È proprio per via del caldo che la Commissione di pubblica sicurezza di Pechino ha deciso di pubblicare una «guida» on line con i suggerimenti per le donne che si muovono a bordo dei mezzi pubblici. Primo fra tutti, appunto, quello di lasciare nell'armadio gli abitini succinti. Perché potrebbero spingere i compagni (maschi) a molestare chi li indossa. Ma non solo: signore e signorine dovrebbero stare attente a non sedersi ai piani superiori dei bus a due piani o a non fermarsi sulle scale, in piedi, perché qualcuno, dai piani inferiori, potrebbe scattare fotografie sconce a loro insaputa.

E siccome le precauzioni non sono mai troppe, gli esperti della pubblica sicurezza consigliano anche di coprirsi con sacchetti e giornali (ma perché non un sacco nero, o un pratico burqa, o una tuta da addetto alle centrali nucleari?).

La Commissione non è che si sia attivata, per esempio, per aumentare il livello di sicurezza sui mezzi, magari potenziando il servizio di sorveglianza. Non è che abbia chiesto leggi più severe. No. Le molestie sono difficili da provare e, anche quando siano accertate, la pena massima per chi le commette è di quindici giorni di galera. Sul piano dei diritti o della prevenzione da parte della legge, nessuna richiesta, nessun appunto: l'unica idea che siano riusciti a concepire è stata quella di dire alle donne di coprirsi. Di rinunciare a quegli abiti che «rivelano troppo», per evitare di essere «disturbate».

Perché se la colpa è del vestito, la molestia diventa un «disturbo», non un abuso, non proprio una infrazione della legge, faccenda che, come è noto, i cinesi prendono molto seriamente: tanto che Amnesty International ha smesso di pubblicare le stime sulla pena di morte perché coperte dal segreto, anche se dai dati a disposizione, spiega l'ultimo rapporto del 2012, «emerge chiaramente che in Cina avvengono più esecuzioni che nel resto del mondo messo assieme».
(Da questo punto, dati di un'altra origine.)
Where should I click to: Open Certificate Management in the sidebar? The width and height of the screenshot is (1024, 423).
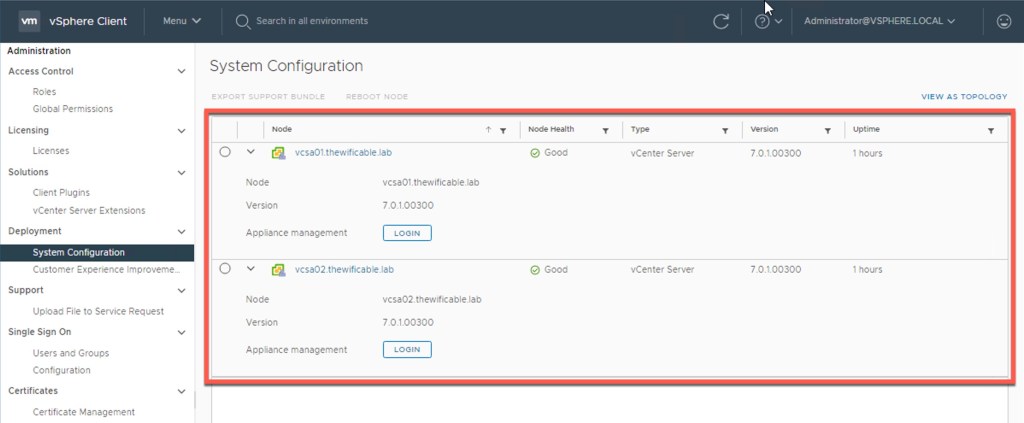click(x=83, y=412)
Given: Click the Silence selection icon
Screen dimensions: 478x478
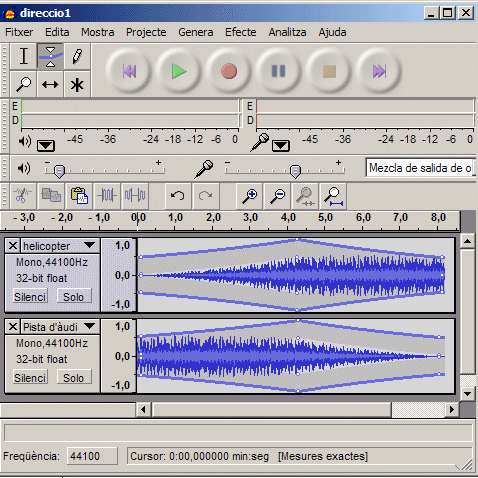Looking at the screenshot, I should 135,196.
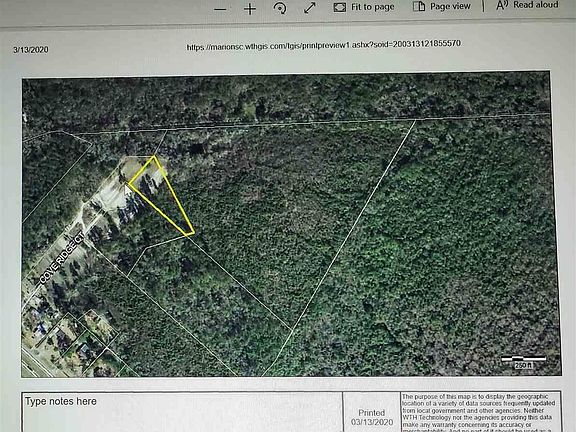
Task: Click the Read aloud speaker icon
Action: tap(502, 6)
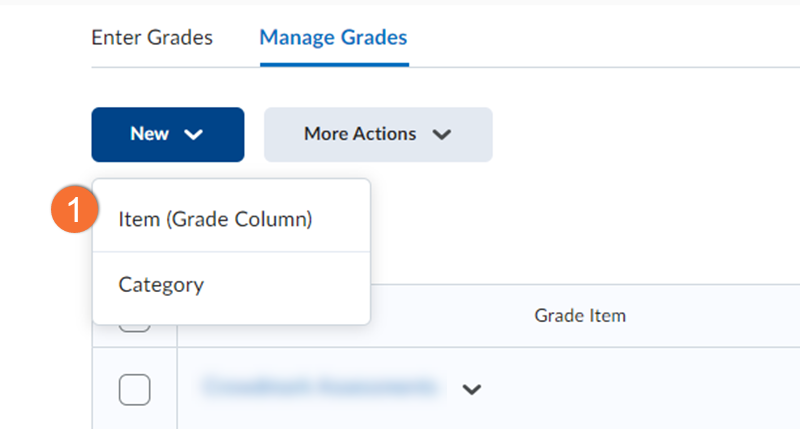Select the Manage Grades tab
This screenshot has width=800, height=429.
tap(333, 38)
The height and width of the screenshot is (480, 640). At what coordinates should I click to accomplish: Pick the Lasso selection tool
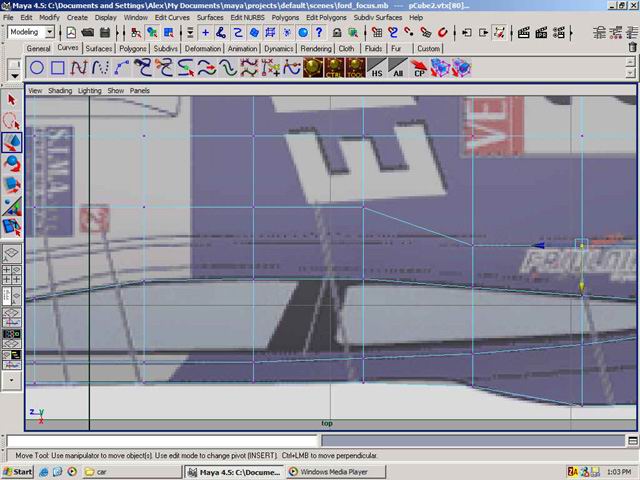12,121
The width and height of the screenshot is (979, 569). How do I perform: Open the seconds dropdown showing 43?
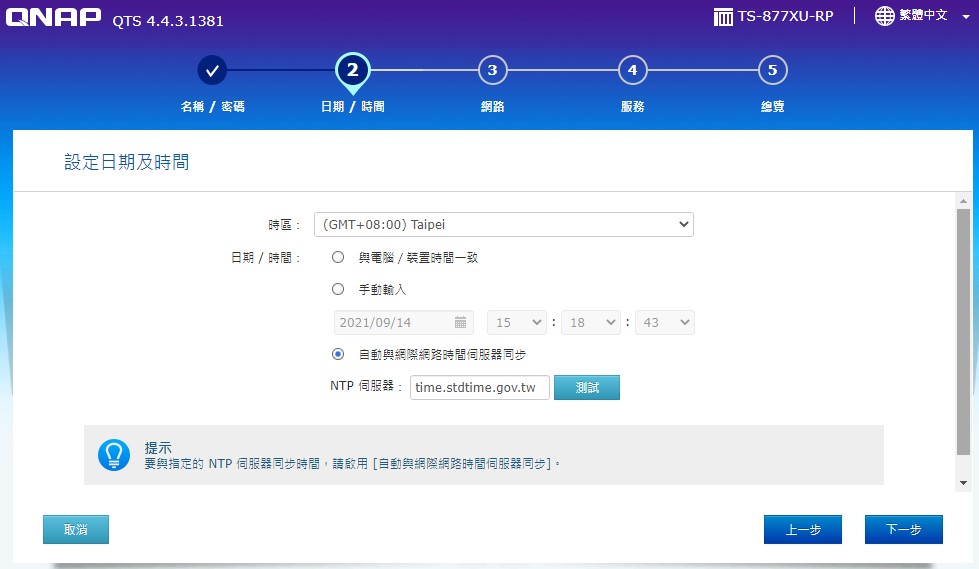click(x=664, y=322)
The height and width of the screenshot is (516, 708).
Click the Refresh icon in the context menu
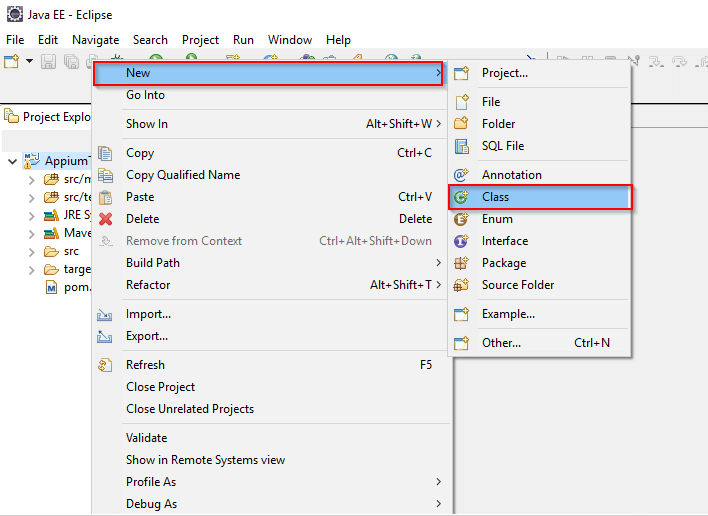click(x=106, y=365)
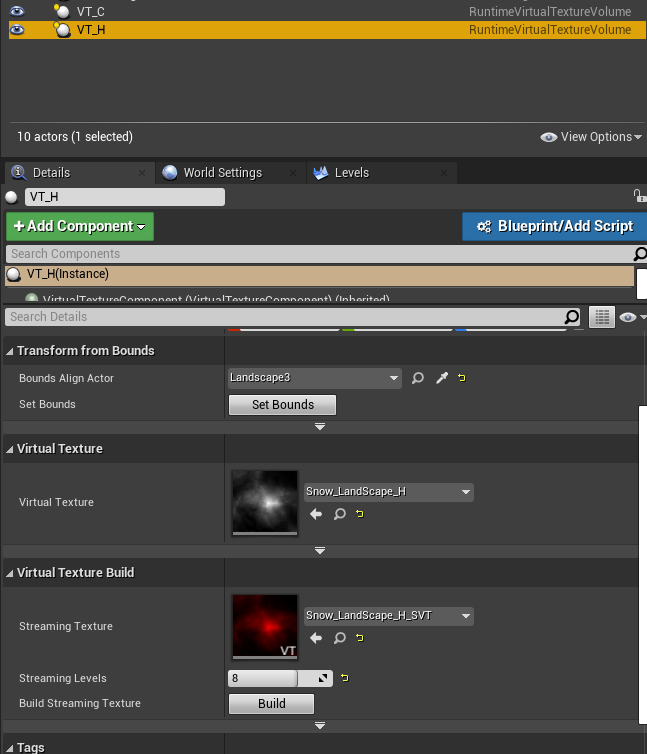Toggle visibility of VT_H actor

pyautogui.click(x=17, y=30)
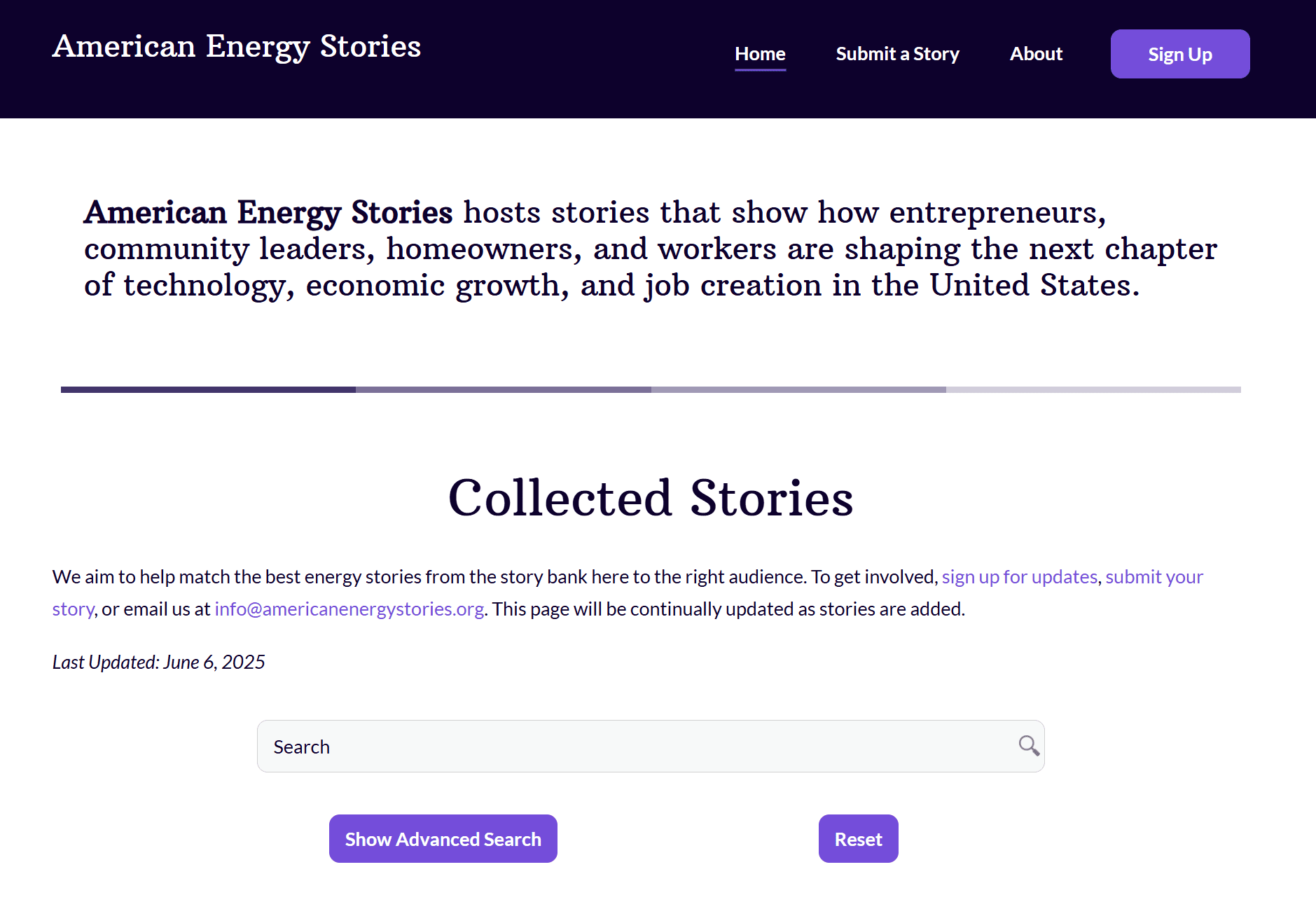Click the Collected Stories heading
This screenshot has height=902, width=1316.
[651, 498]
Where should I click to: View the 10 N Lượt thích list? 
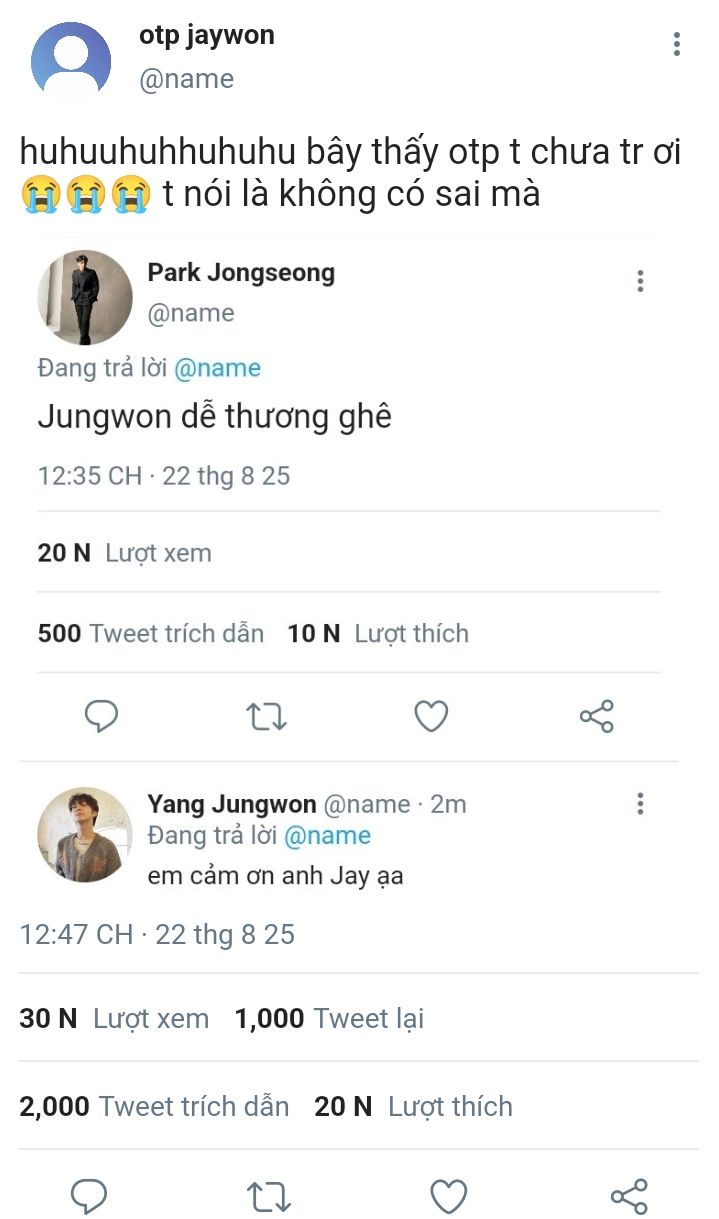click(378, 633)
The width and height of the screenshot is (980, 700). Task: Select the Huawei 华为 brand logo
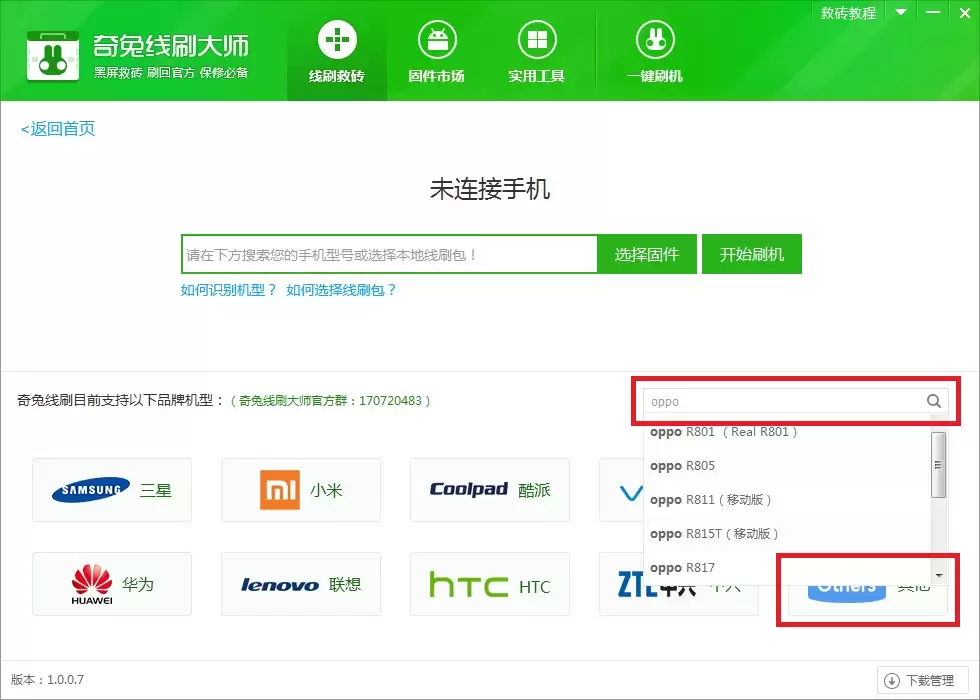coord(111,585)
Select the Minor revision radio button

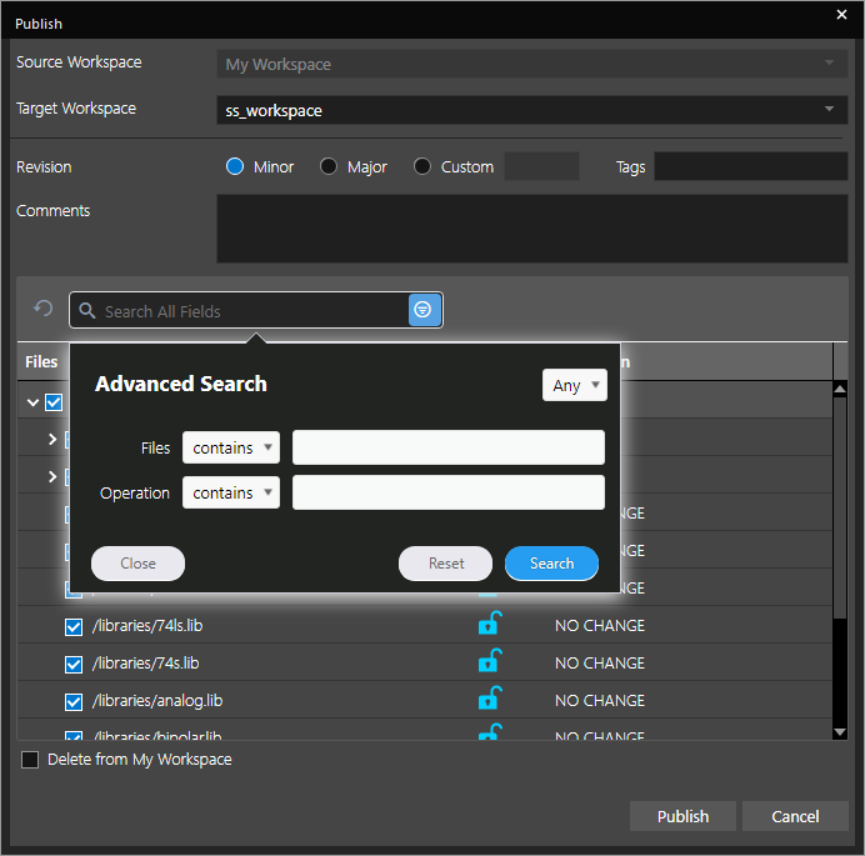point(235,167)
Non è che la polizia sia arrivata a dire espressamente che sia colpa delle donne - è solo il passo successivo - ma certo insinuare che se indossano abiti meno «provocanti» allora corrano anche meno rischi è qualcosa che si concilia male (in teoria) con la Repubblica del popolo, popolo in cui tutti sono uguali, e le compagne hanno le stesse aspirazioni e possibilità dei compagni, anche di carriera, per esempio nell'esercito.

È vero che è lo stesso paese dove, sempre in virtù della parità assoluta fra le persone e i sessi, le bambine vengono massacrate nella pancia delle madri, così che il figlio unico imposto dalla legge sia maschio, e così che le femmine ora sono troppo poche, e nelle campagne vengono rapite o vendute per darle in sposa a chi non ne trova una. Fatto sta che, per questioni di pari opportunità, non si persegue il persecutore: se vieni molestata sull'autobus (anzi «disturbata»), la prossima volta mettiti un vestito lungo. O magari stai a casa, a fare figli (maschi).